Rochelle as a little girl dressed as a red devil for Halloween.

Humans of CLI: The Halloween Time Warp with Rochelle Kaufman

Rochelle as a little girl dressed as a red devil for Halloween.
A devilish Rochelle jabs her pitchfork toward the camera.

Every Halloween after trick-or-treating, my family would let me watch the first 30 minutes of The Rocky Horror Picture Show before sending me to bed full of sugar, and adrenaline, and songs. One would think that the COVID-19 pandemic would put a damper on this year’s festivities, but the opposite seems to be true. Folks are looking forward to Halloween more than ever, and are finding new, clever ways to (safely) celebrate with holiday spirit.

I sometimes think of Halloween as the first of the ”Big Five” holidays (followed by Thanksgiving, Christmas, New Year’s Eve/Day, and Valentine’s Day) that bring us together at the end and start of each year, that reminds us to smile and have fun.

We’re checking in with marketing support specialist Rochelle Kaufman, a ghoul girl through and through, to find out what makes the spooky season so special!

It’s spooky time

Do you have any Halloween traditions?

Rochelle: I always dress up.

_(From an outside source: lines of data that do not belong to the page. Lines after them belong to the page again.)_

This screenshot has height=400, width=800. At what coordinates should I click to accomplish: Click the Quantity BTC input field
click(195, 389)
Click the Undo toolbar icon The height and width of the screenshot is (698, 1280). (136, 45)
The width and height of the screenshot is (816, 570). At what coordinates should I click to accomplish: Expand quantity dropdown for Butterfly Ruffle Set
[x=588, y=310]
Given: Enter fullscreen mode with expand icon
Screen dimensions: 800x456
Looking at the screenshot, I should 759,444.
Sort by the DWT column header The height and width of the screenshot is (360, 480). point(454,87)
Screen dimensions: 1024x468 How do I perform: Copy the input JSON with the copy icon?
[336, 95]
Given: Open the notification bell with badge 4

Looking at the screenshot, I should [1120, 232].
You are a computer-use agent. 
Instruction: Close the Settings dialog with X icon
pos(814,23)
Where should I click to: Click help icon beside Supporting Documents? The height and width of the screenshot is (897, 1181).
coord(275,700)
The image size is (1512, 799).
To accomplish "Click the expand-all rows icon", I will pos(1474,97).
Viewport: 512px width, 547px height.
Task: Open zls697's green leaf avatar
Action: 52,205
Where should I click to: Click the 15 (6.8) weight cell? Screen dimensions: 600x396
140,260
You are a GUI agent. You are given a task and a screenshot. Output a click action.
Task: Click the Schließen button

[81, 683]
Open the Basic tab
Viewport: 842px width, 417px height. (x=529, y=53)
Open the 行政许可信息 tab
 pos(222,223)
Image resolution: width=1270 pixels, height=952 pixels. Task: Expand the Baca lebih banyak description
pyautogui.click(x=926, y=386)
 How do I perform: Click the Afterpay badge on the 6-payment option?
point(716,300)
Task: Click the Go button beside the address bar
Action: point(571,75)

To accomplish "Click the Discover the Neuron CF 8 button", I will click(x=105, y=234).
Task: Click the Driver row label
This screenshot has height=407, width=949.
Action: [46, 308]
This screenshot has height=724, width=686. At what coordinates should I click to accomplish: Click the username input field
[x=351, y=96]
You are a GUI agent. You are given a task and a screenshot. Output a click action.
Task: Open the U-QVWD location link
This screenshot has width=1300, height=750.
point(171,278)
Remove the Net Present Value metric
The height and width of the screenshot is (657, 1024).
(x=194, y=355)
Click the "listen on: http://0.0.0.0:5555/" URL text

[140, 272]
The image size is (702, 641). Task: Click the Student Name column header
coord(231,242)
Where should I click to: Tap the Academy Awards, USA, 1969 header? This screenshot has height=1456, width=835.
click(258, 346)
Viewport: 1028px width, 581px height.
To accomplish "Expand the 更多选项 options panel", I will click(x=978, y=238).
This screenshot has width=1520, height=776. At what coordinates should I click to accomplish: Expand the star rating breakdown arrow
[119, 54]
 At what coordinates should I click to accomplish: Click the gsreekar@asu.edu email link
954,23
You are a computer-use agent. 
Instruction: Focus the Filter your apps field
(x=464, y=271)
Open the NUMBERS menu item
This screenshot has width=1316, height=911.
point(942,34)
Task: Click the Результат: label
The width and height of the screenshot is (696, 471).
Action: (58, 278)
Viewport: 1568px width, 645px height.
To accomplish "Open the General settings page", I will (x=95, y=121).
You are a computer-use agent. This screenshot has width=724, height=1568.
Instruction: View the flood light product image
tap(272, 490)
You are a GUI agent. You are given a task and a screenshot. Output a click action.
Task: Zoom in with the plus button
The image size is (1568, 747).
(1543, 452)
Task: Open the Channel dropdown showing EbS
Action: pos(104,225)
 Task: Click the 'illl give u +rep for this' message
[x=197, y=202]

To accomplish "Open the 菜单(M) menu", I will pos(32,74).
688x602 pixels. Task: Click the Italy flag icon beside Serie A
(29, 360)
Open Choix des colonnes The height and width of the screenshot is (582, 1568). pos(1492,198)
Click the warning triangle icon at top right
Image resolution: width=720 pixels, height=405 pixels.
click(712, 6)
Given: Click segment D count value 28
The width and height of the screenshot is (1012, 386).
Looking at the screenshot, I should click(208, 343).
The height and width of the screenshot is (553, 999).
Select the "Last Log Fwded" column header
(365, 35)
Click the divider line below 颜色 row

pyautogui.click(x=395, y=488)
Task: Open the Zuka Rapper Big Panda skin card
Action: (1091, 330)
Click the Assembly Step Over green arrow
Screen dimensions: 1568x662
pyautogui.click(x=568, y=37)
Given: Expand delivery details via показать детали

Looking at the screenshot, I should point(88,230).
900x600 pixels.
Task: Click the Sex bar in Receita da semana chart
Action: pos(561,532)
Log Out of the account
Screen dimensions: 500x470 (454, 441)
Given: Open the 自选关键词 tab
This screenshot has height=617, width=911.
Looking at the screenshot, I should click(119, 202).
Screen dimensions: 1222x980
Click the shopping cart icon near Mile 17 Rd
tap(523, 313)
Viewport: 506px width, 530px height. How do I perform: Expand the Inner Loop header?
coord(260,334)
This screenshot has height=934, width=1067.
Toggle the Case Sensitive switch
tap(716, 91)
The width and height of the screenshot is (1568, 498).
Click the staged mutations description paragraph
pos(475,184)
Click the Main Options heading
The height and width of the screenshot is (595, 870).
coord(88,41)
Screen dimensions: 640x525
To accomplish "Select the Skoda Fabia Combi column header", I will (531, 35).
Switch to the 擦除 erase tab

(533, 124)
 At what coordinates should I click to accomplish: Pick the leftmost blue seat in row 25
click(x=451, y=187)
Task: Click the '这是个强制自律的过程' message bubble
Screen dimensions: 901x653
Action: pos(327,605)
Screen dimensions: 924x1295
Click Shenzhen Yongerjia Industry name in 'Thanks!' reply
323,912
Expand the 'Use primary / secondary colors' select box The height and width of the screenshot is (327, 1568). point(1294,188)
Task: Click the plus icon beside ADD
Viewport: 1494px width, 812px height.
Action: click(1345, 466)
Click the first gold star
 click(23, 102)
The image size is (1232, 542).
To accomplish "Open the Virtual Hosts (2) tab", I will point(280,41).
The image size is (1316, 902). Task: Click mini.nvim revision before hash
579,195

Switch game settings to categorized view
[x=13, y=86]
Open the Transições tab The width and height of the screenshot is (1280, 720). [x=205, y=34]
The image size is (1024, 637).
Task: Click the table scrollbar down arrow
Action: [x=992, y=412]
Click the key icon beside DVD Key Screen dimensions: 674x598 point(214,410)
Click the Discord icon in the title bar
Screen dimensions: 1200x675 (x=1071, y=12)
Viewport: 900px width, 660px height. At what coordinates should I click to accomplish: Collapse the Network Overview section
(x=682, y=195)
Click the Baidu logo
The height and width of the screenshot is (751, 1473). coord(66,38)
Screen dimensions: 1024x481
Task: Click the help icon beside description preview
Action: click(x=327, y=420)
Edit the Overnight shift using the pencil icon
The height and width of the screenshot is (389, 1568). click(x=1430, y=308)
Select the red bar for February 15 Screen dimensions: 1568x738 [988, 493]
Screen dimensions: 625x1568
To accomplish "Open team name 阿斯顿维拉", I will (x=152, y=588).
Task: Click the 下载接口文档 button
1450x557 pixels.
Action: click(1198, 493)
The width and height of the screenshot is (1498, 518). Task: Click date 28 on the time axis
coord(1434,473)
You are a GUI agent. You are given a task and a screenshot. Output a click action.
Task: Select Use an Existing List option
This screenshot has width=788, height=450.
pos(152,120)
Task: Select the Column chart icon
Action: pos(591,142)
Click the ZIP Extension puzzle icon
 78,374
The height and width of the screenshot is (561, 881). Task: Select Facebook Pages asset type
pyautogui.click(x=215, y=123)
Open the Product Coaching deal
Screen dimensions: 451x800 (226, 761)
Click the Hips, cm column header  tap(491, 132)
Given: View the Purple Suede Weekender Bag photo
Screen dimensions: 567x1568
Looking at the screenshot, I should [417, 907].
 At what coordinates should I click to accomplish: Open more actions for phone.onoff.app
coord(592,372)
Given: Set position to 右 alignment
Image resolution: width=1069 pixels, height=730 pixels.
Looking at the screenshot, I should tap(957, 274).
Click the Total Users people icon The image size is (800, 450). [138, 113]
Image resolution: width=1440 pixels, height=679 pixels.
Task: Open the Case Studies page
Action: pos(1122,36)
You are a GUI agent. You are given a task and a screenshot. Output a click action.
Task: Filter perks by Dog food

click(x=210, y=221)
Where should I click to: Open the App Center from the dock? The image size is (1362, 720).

Whether I’m at work or school, even if I decide to stay in and pass out candy between episodes of Are You Afraid of the Dark?, I’m at least going to do it in a blue wig and a tutu. My mom would always get really excited about carving our jack-o’-lantern and roasting the pumpkin seeds. I haven’t done that in a long time, but I’m really looking forward to it this year!

Related: Celebrating Death: From Día de los Muertos to the Hungry Ghost Festival

What spooky movie(s) do you just have to watch every year?

Rochelle: It doesn’t quite feel like October to me if I don’t watch The Addams Family, Hocus Pocus, and The Shining. I also have to watch the full-length “Thriller” music video, which is basically a short film, on Halloween night.

Can you tell us about a favorite costume you’ve worn/made?

Little Rochelle dressed in a witches costume stands next to her aunt who's dressed as a red devil.
A tiny and witchy Rochelle stands with her aunt on a spooky ’90s Halloween night.

Rochelle: Well, I’ve been a witch a few times over the years, but actually I won a costume contest as one in 7th grade — I had a pointy hat, wore my grandma’s cape, and lost my broom during lunch. It’s a fun aesthetic to play with and can really look any way you like.

Honestly, some of my favorite costumes were ones I pulled from my closet or thrifted. I sew a bit, so I end up altering a lot of pieces, but the biggest project I’ve attempted from scratch was an oversized hooded onesie (also known as a kigurumi). I hadn’t done anything like that before, so there were a lot of elements that I had to figure out as I went along.

Have you ever had an unexplainable experience with the supernatural?

Rochelle: Fortunately no, at least I don’t think I have . . . Well, there was that time my friend and I felt “strongly encouraged” to leave the Lone Fir Cemetery at dusk, even though we were pretty sure we were the only ones there. If living in a haunted house is anything like that, I think I’d rather stay clear of all that.

Would you rather get bitten by a werewolf, zombie, or vampire?

Rochelle: Vampire. I’m not outdoorsy enough to be a werewolf, and I don’t like my steaks rare.

For better or worse, how has COVID-19 changed what Halloween looks like for you this year?

A pile of clementine fruit with drawn on jack-o'-lantern faces sit on Rochelle's decorated desk at CLI.
A pile of “pumpkins” sit on Rochelle’s decorated desk at CLI.

Rochelle: COVID has challenged us all to get creative about how we do everything these past few months, and Halloween will be no exception. I definitely feel like there’s less pressure to go to one big, perfect event this year, which is honestly nice for a change; Halloween gets kind of expensive for me usually, but not this year! It’s given me the opportunity to help shape a couple of distance celebrations with friends locally and with family via Zoom, and that really wouldn’t be the case if not for the quarantine.

Million-dollar question: Is Halloween one night only, a month-long engagement, or a lifestyle?

Rochelle: It’s a lifestyle! We all know someone who is really “good” at Halloween, the friend who practices their latex wounds weeks in advance or the coworker who wins most elaborate desk decorations every year; the folks who always know the most obscure scary movies and still talk about that time they worked in a haunted house. For them, there’s too much excitement for one day or even a month!